-- Start DOCUMENT --

# Tallow soap



## eyeroll (Nov 3, 2013)

This is my first soap made with animal fat so I'm pretty excited to try it out.  It's a simple recipe, just beef tallow and a little bit of castor oil, scented with lemongrass EO.  I didn't use any colorant so I'm surprised it's so bright.  It's hard a rock already and pretty waxy-feeling.

I finally remembered to clean up the edges BEFORE taking pictures...however, this also emphasizes the fact I can't cut in a straight line to save my soul.  Clearly I need a nice wire cutter for Christmas!


----------



## TVivian (Nov 3, 2013)

Oh wow. That is bright! It looks so shiny and smooth! Very nice. 


Sent from my iPhone using Soap Making


----------



## Pepsi Girl (Nov 3, 2013)

SO is it really that yellow?  Very Nice


----------



## ourwolfden (Nov 3, 2013)

Wow!  I love the color!


----------



## eyeroll (Nov 3, 2013)

Yep, it's really that yellow. I don't know if it's just the EO or partially the tallow.....though the tallow is nice and white on its own. 


Sent from my iPhone using Soap Making


----------



## Pepsi Girl (Nov 4, 2013)

eyeroll said:


> Yep, it's really that yellow. I don't know if it's just the EO or partially the tallow.....though the tallow is nice and white on its own.
> 
> 
> Sent from my iPhone using Soap Making



It's a great color either way


----------



## lsg (Nov 4, 2013)

What a beautiful color!  Should give you lots of creamy lather.


----------



## kazmi (Nov 4, 2013)

Wow bright!!!  Funny cuz when I've used lemongrass in an all veggie it comes out barely a slight greenish-yellow.


----------



## eyeroll (Nov 4, 2013)

If I don't like the soap I can always use it as a nightlight. 


Sent from my iPhone using Soap Making


----------



## Sihir (Nov 4, 2013)

eyeroll said:


> If I don't like the soap I can always use it as a nightlight.

-- End DOCUMENT --

ACTIONS TO TAKE:
(a) List every username that posts in the tallow soap thread, naming each one once.
(b) In the tallow soap thread, what does eyeroll say is needed for Christmas?
The material after this point comes from a different source.

-- Start DATA SECTION --

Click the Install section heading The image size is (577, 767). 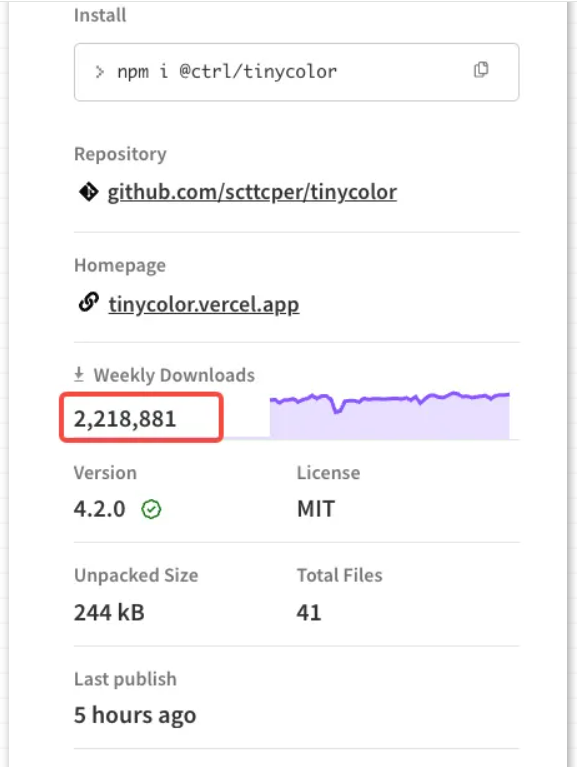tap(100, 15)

-- End DATA SECTION --
-- Start DATA SECTION --

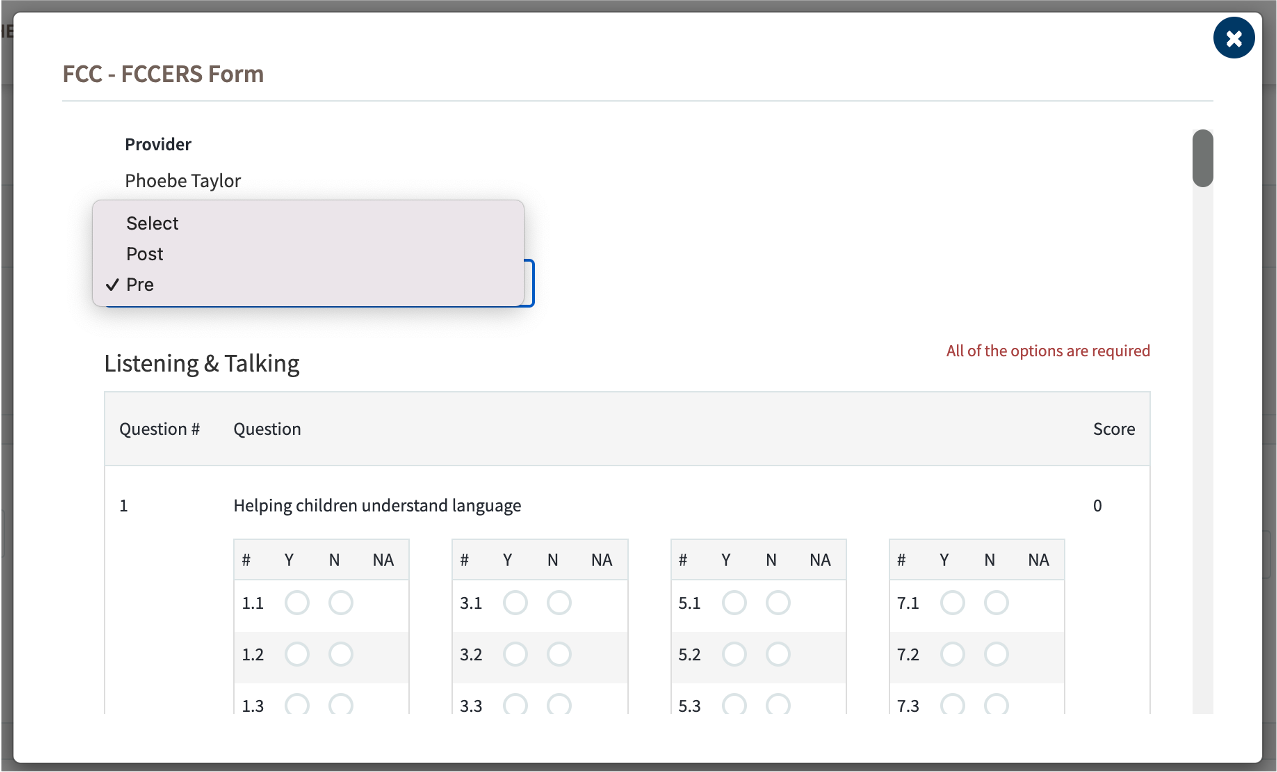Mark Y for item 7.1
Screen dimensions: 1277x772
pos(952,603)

-- End DATA SECTION --
-- Start DATA SECTION --

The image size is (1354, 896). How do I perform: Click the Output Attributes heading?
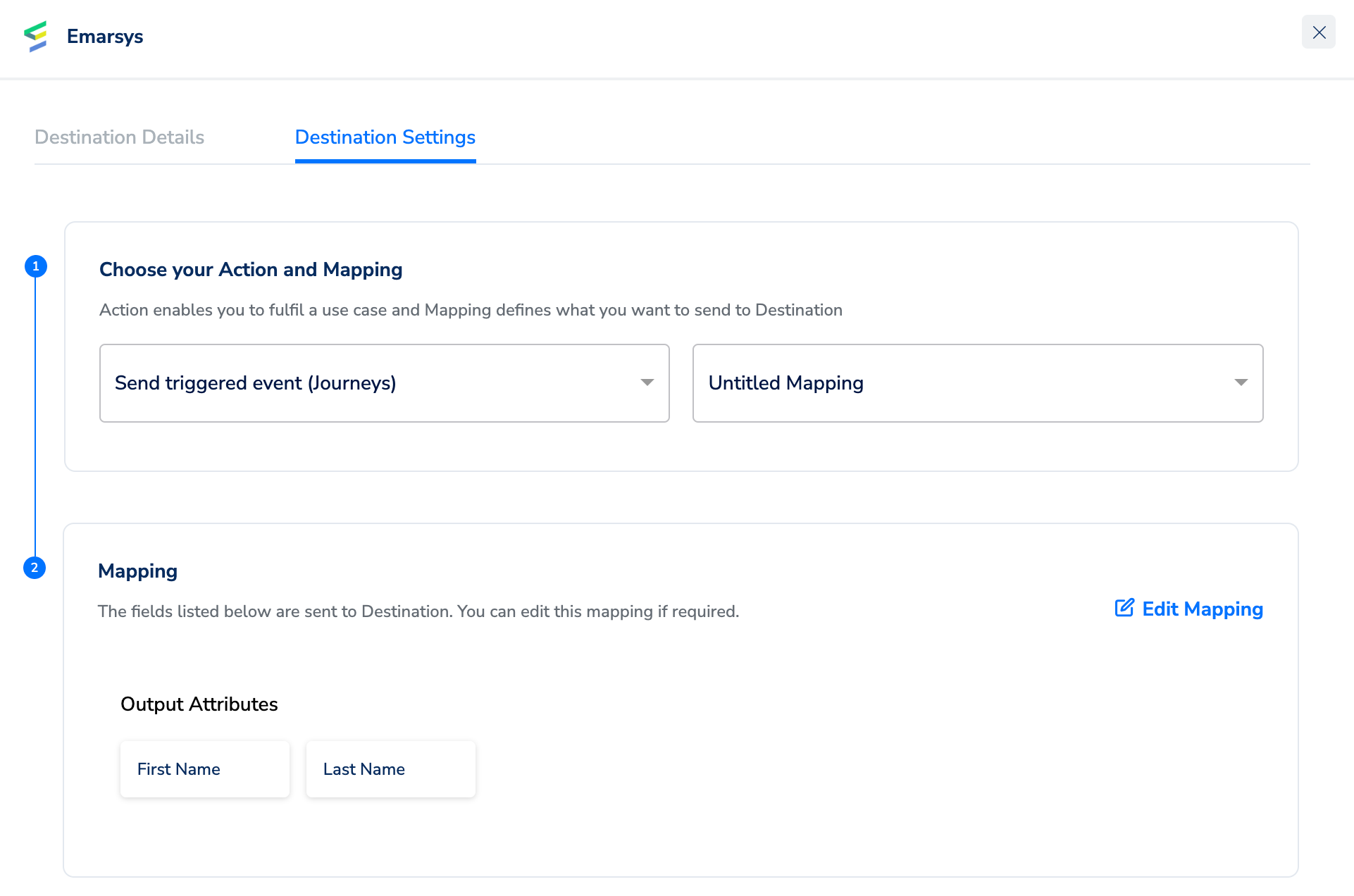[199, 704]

-- End DATA SECTION --

RESPONSES PER TASK:
(a) eyeroll, TVivian, Pepsi Girl, ourwolfden, lsg, kazmi, Sihir

(b) A nice wire cutter.